▶ **Requirement**: In the records below, find the line holding "https://www.google.nl/ (127, 1736)" and the line holding "mail.aol.com/35138-111/aol-6/fr-fr/suite.aspx (130, 1899)". Set down both, with every line between them, exactly.

▶ **Dataset records**:
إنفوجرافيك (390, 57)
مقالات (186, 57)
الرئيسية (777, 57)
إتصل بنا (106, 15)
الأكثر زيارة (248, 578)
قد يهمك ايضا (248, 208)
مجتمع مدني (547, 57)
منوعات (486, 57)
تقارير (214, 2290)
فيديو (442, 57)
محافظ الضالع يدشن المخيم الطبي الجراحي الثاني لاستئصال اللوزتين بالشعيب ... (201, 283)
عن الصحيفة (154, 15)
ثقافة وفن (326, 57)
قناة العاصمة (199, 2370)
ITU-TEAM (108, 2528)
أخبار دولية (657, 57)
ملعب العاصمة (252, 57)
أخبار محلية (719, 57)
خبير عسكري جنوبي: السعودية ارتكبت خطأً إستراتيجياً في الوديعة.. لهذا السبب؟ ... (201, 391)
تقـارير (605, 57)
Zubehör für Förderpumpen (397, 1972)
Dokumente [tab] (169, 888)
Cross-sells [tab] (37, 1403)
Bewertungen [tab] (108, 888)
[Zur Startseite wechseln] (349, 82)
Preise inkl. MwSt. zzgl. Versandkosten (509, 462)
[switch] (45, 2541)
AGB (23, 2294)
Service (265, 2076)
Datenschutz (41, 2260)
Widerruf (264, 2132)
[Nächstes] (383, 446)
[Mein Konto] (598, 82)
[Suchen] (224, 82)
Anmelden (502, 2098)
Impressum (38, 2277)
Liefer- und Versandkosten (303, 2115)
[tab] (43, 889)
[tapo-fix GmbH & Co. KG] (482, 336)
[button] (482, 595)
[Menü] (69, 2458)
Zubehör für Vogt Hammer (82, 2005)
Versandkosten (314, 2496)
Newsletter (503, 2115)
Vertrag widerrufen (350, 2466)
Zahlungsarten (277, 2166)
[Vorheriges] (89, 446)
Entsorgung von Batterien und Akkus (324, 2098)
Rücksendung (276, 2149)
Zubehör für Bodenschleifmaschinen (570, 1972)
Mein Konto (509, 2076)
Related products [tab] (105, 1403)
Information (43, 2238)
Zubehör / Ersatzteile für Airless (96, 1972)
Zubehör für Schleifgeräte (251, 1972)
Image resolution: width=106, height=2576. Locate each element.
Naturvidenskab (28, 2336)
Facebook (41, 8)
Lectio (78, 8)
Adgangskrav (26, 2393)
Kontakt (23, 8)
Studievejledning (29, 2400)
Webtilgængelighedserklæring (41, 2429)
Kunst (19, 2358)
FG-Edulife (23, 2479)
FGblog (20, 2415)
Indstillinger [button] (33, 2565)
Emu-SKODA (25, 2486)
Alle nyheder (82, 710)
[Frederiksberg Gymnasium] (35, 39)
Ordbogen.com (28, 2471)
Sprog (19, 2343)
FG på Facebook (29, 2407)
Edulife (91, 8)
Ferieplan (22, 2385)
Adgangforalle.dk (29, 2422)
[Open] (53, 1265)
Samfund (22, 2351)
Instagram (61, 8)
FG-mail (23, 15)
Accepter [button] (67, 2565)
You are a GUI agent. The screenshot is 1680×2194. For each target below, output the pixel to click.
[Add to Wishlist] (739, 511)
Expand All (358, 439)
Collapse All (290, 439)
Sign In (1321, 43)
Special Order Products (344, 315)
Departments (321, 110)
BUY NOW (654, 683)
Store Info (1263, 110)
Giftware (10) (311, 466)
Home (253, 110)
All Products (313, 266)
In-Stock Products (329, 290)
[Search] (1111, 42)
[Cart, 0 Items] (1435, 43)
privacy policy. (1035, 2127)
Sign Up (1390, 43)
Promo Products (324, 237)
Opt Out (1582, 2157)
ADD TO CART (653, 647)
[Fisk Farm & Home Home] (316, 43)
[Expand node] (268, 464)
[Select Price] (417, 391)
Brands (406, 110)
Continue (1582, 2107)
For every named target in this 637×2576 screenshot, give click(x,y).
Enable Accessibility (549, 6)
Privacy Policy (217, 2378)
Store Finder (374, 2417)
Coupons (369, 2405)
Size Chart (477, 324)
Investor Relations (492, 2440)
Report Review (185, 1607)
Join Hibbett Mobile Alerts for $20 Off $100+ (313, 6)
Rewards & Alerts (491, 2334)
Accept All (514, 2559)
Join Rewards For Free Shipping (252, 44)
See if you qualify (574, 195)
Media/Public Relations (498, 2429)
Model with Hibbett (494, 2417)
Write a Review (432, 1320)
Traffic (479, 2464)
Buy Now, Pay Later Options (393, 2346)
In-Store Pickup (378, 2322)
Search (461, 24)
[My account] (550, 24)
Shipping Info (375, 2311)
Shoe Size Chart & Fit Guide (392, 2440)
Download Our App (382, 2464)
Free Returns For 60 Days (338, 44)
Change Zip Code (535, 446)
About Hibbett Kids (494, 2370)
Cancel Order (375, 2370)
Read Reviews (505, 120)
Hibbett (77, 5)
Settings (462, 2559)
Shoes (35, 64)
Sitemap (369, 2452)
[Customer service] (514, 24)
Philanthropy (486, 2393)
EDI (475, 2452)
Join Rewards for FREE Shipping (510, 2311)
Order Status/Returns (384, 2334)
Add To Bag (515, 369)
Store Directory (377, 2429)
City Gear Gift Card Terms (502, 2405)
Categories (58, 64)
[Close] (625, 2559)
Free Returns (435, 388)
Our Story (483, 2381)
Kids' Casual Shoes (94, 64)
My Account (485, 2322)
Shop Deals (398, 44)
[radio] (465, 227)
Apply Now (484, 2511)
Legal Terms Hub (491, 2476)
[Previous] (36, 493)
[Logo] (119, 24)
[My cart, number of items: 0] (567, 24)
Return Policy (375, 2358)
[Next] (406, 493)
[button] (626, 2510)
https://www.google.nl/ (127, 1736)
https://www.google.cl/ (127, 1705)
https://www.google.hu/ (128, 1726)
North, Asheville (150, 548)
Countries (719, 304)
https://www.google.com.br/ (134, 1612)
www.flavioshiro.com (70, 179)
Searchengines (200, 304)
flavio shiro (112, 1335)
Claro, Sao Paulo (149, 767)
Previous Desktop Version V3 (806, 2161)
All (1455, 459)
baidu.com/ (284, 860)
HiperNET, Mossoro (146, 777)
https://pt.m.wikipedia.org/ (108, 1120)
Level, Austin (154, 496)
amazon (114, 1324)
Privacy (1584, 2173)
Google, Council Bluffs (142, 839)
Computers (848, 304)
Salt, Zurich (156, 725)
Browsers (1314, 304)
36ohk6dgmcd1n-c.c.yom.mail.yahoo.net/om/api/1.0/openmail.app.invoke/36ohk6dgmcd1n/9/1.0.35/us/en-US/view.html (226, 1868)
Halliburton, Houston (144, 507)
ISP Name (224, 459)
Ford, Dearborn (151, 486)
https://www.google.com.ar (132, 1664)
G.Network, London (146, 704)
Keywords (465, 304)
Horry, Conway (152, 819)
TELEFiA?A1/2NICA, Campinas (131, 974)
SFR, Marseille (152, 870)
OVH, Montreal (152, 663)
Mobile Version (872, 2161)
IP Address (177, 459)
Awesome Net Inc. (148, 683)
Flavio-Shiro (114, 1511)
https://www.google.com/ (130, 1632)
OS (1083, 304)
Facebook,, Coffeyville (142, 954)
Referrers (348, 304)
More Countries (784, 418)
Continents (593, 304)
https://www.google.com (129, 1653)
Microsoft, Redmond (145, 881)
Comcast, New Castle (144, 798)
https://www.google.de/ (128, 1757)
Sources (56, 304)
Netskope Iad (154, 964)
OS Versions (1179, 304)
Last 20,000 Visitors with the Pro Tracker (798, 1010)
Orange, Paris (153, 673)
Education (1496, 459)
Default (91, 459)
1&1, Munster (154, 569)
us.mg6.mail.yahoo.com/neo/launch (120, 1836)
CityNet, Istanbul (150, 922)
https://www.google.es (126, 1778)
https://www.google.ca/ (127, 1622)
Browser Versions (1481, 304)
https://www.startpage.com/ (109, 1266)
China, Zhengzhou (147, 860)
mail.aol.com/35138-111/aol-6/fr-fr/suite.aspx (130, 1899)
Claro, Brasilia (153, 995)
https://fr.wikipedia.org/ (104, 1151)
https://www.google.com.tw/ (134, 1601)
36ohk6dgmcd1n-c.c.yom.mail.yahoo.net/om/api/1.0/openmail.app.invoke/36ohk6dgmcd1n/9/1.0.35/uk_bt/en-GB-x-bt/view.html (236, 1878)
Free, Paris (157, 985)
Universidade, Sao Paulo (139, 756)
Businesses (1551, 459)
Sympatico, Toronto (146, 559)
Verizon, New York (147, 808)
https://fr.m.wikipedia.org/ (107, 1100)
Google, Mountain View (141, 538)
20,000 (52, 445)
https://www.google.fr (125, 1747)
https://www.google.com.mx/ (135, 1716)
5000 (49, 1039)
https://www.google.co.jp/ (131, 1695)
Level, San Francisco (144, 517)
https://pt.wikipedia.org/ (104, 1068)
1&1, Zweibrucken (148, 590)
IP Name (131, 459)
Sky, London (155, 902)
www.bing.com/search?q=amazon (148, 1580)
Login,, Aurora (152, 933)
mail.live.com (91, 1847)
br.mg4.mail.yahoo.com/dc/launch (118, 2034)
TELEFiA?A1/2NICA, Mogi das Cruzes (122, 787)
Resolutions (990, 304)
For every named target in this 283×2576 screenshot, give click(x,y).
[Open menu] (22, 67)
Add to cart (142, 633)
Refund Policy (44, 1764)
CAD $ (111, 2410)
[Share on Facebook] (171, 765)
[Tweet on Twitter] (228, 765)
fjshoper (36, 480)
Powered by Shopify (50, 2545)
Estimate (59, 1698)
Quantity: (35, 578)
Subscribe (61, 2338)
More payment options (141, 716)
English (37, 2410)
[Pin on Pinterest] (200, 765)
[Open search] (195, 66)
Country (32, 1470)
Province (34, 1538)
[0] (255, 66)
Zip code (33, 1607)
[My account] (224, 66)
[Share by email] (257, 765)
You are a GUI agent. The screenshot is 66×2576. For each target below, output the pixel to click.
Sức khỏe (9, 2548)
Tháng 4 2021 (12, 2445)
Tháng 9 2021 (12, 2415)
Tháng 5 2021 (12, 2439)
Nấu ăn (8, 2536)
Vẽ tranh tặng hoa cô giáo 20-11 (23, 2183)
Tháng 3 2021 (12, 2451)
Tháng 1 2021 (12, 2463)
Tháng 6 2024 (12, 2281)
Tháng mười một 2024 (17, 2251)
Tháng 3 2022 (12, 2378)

▶ **Written answer**:
https://www.google.nl/ (127, 1736)
https://www.google.cl/ (127, 1705)
https://www.google.hu/ (128, 1726)
North, Asheville (150, 548)
Countries (719, 304)
https://www.google.com.br/ (134, 1612)
www.flavioshiro.com (70, 179)
Searchengines (200, 304)
flavio shiro (112, 1335)
Claro, Sao Paulo (149, 767)
Previous Desktop Version V3 (806, 2161)
All (1455, 459)
baidu.com/ (284, 860)
HiperNET, Mossoro (146, 777)
https://pt.m.wikipedia.org/ (108, 1120)
Level, Austin (154, 496)
amazon (114, 1324)
Privacy (1584, 2173)
Google, Council Bluffs (142, 839)
Computers (848, 304)
Salt, Zurich (156, 725)
Browsers (1314, 304)
36ohk6dgmcd1n-c.c.yom.mail.yahoo.net/om/api/1.0/openmail.app.invoke/36ohk6dgmcd1n/9/1.0.35/us/en-US/view.html (226, 1868)
Halliburton, Houston (144, 507)
ISP Name (224, 459)
Ford, Dearborn (151, 486)
https://www.google.com.ar (132, 1664)
G.Network, London (146, 704)
Keywords (465, 304)
Horry, Conway (152, 819)
TELEFiA?A1/2NICA, Campinas (131, 974)
SFR, Marseille (152, 870)
OVH, Montreal (152, 663)
Mobile Version (872, 2161)
IP Address (177, 459)
Awesome Net Inc. (148, 683)
Flavio-Shiro (114, 1511)
https://www.google.com/ (130, 1632)
OS (1083, 304)
Facebook,, Coffeyville (142, 954)
Referrers (348, 304)
More Countries (784, 418)
Continents (593, 304)
https://www.google.com (129, 1653)
Microsoft, Redmond (145, 881)
Comcast, New Castle (144, 798)
https://www.google.de/ (128, 1757)
Sources (56, 304)
Netskope Iad (154, 964)
OS Versions (1179, 304)
Last 20,000 Visitors with the Pro Tracker (798, 1010)
Orange, Paris (153, 673)
Education (1496, 459)
Default (91, 459)
1&1, Munster (154, 569)
us.mg6.mail.yahoo.com/neo/launch (120, 1836)
CityNet, Istanbul (150, 922)
https://www.google.es (126, 1778)
https://www.google.ca/ (127, 1622)
Browser Versions (1481, 304)
https://www.startpage.com/ (109, 1266)
China, Zhengzhou (147, 860)
mail.aol.com/35138-111/aol-6/fr-fr/suite.aspx (130, 1899)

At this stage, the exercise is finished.